The key hyperparameters in LoRA are:

1. **Rank (r)**: Controls the size of the adaptation matrices
2. **Alpha (α)**: Scaling factor for the LoRA weights
3. **Target Modules**: Which layers to apply LoRA to
4. **Dropout**: Regularization for LoRA layers

In [None]:
def analyze_lora_hyperparameters():
    """
    Analyze the impact of different LoRA hyperparameters.
    """
    print("LoRA Hyperparameter Analysis\n" + "="*40)
    
    # Rank analysis
    print("\n1. RANK (r) - Controls adapter capacity:")
    ranks = [4, 8, 16, 32, 64]
    hidden_size = 4096
    
    for r in ranks:
        params_per_layer = 2 * hidden_size * r  # A and B matrices
        print(f"   Rank {r:2d}: {params_per_layer:,} params per adapted layer")
    
    print("\n   Guidelines:")

▶ **DATA**:
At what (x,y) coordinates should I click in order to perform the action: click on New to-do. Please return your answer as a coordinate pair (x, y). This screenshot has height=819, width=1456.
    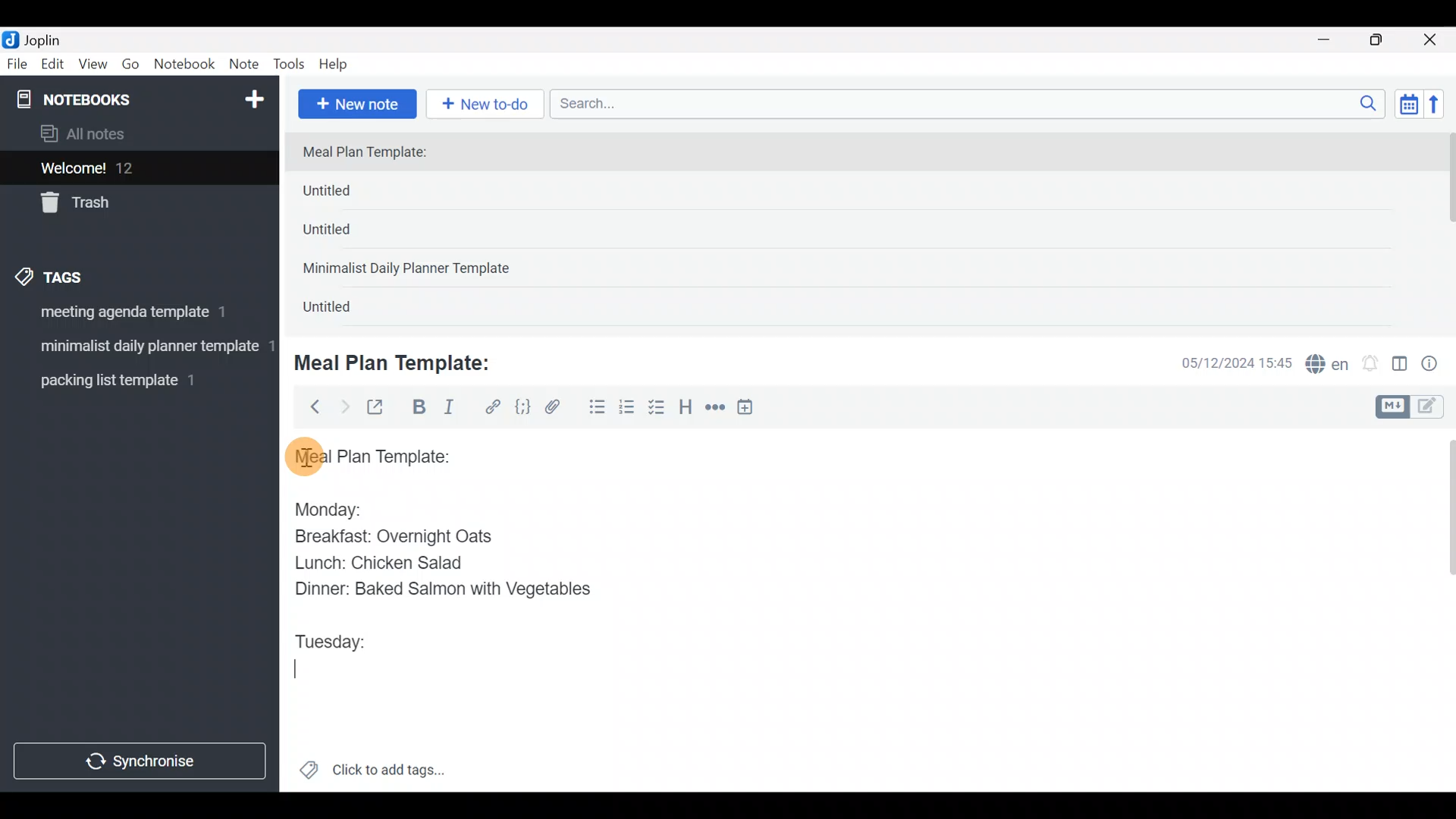
    Looking at the image, I should click on (488, 105).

▶ **PROBLEM**: In the LoRA hyperparameter text, what role does Alpha (α) play?

▶ **TASK SOLUTION**: It is the scaling factor for the LoRA weights.